Items from a data source
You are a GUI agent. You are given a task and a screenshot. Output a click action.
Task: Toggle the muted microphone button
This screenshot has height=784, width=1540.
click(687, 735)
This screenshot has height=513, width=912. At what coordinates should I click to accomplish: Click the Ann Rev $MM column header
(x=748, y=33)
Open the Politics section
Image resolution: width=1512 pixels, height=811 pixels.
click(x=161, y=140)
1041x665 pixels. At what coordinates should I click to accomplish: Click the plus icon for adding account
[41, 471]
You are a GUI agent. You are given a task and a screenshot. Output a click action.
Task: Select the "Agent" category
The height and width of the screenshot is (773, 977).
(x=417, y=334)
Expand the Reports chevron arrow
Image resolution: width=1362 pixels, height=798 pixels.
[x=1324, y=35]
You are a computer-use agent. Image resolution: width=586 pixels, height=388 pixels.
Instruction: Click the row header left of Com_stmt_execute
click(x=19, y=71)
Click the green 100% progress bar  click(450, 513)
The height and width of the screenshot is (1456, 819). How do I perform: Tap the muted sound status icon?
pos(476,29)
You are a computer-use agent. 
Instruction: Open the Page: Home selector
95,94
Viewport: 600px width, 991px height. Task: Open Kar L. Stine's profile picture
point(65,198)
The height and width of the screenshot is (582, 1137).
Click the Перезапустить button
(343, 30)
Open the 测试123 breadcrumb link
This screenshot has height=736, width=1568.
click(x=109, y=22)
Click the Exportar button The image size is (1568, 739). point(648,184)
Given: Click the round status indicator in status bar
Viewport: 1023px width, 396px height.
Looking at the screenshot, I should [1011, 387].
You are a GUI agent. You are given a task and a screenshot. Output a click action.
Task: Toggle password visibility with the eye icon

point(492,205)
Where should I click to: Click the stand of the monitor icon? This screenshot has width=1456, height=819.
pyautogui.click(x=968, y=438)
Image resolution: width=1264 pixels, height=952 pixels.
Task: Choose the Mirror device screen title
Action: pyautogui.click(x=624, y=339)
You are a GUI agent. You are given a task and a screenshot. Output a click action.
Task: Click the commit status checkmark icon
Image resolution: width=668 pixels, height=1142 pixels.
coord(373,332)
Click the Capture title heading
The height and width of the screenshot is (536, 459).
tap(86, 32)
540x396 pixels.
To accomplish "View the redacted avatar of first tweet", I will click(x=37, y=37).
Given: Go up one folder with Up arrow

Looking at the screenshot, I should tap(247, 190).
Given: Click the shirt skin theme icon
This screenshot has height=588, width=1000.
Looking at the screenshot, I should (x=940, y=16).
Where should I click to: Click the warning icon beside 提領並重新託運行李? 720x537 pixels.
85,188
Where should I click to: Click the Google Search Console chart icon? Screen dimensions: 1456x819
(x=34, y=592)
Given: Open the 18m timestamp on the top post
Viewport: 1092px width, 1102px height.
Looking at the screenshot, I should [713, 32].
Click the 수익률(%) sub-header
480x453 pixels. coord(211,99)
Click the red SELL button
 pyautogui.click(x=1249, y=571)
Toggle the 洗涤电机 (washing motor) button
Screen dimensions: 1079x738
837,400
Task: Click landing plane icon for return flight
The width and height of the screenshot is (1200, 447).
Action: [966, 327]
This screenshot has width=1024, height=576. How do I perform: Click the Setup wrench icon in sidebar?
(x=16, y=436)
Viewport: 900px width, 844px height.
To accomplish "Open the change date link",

• _WHAT THIS TASK INVOLVES_: All the lines above must be output exactly, with none omitted.

• _SOLVED PROBLEM_:
You are a GUI agent. You are given a task and a screenshot. Output a click action.
Task: Toggle the muted microphone button
This screenshot has height=784, width=1540.
click(687, 735)
This screenshot has height=513, width=912. At what coordinates should I click to accomplish: Click the Ann Rev $MM column header
(x=748, y=33)
Open the Politics section
Image resolution: width=1512 pixels, height=811 pixels.
click(x=161, y=140)
1041x665 pixels. At what coordinates should I click to accomplish: Click the plus icon for adding account
[41, 471]
You are a GUI agent. You are given a task and a screenshot. Output a click action.
Task: Select the "Agent" category
The height and width of the screenshot is (773, 977).
(x=417, y=334)
Expand the Reports chevron arrow
Image resolution: width=1362 pixels, height=798 pixels.
[x=1324, y=35]
You are a computer-use agent. Image resolution: width=586 pixels, height=388 pixels.
Instruction: Click the row header left of Com_stmt_execute
click(x=19, y=71)
Click the green 100% progress bar  click(450, 513)
The height and width of the screenshot is (1456, 819). How do I perform: Tap the muted sound status icon?
pos(476,29)
You are a computer-use agent. 
Instruction: Open the Page: Home selector
95,94
Viewport: 600px width, 991px height. Task: Open Kar L. Stine's profile picture
point(65,198)
The height and width of the screenshot is (582, 1137).
Click the Перезапустить button
(343, 30)
Open the 测试123 breadcrumb link
This screenshot has height=736, width=1568.
click(x=109, y=22)
Click the Exportar button The image size is (1568, 739). point(648,184)
Given: Click the round status indicator in status bar
Viewport: 1023px width, 396px height.
Looking at the screenshot, I should [1011, 387].
You are a GUI agent. You are given a task and a screenshot. Output a click action.
Task: Toggle password visibility with the eye icon

point(492,205)
Where should I click to: Click the stand of the monitor icon? This screenshot has width=1456, height=819.
pyautogui.click(x=968, y=438)
Image resolution: width=1264 pixels, height=952 pixels.
Task: Choose the Mirror device screen title
Action: pyautogui.click(x=624, y=339)
You are a GUI agent. You are given a task and a screenshot. Output a click action.
Task: Click the commit status checkmark icon
Image resolution: width=668 pixels, height=1142 pixels.
coord(373,332)
Click the Capture title heading
The height and width of the screenshot is (536, 459).
tap(86, 32)
540x396 pixels.
To accomplish "View the redacted avatar of first tweet", I will click(x=37, y=37).
Given: Go up one folder with Up arrow

Looking at the screenshot, I should tap(247, 190).
Given: Click the shirt skin theme icon
This screenshot has height=588, width=1000.
Looking at the screenshot, I should (x=940, y=16).
Where should I click to: Click the warning icon beside 提領並重新託運行李? 720x537 pixels.
85,188
Where should I click to: Click the Google Search Console chart icon? Screen dimensions: 1456x819
(x=34, y=592)
Given: Open the 18m timestamp on the top post
Viewport: 1092px width, 1102px height.
Looking at the screenshot, I should [713, 32].
Click the 수익률(%) sub-header
480x453 pixels. coord(211,99)
Click the red SELL button
 pyautogui.click(x=1249, y=571)
Toggle the 洗涤电机 (washing motor) button
Screen dimensions: 1079x738
837,400
Task: Click landing plane icon for return flight
The width and height of the screenshot is (1200, 447).
Action: [966, 327]
This screenshot has width=1024, height=576. How do I perform: Click the Setup wrench icon in sidebar?
(x=16, y=436)
Viewport: 900px width, 844px height.
To accomplish "Open the change date link",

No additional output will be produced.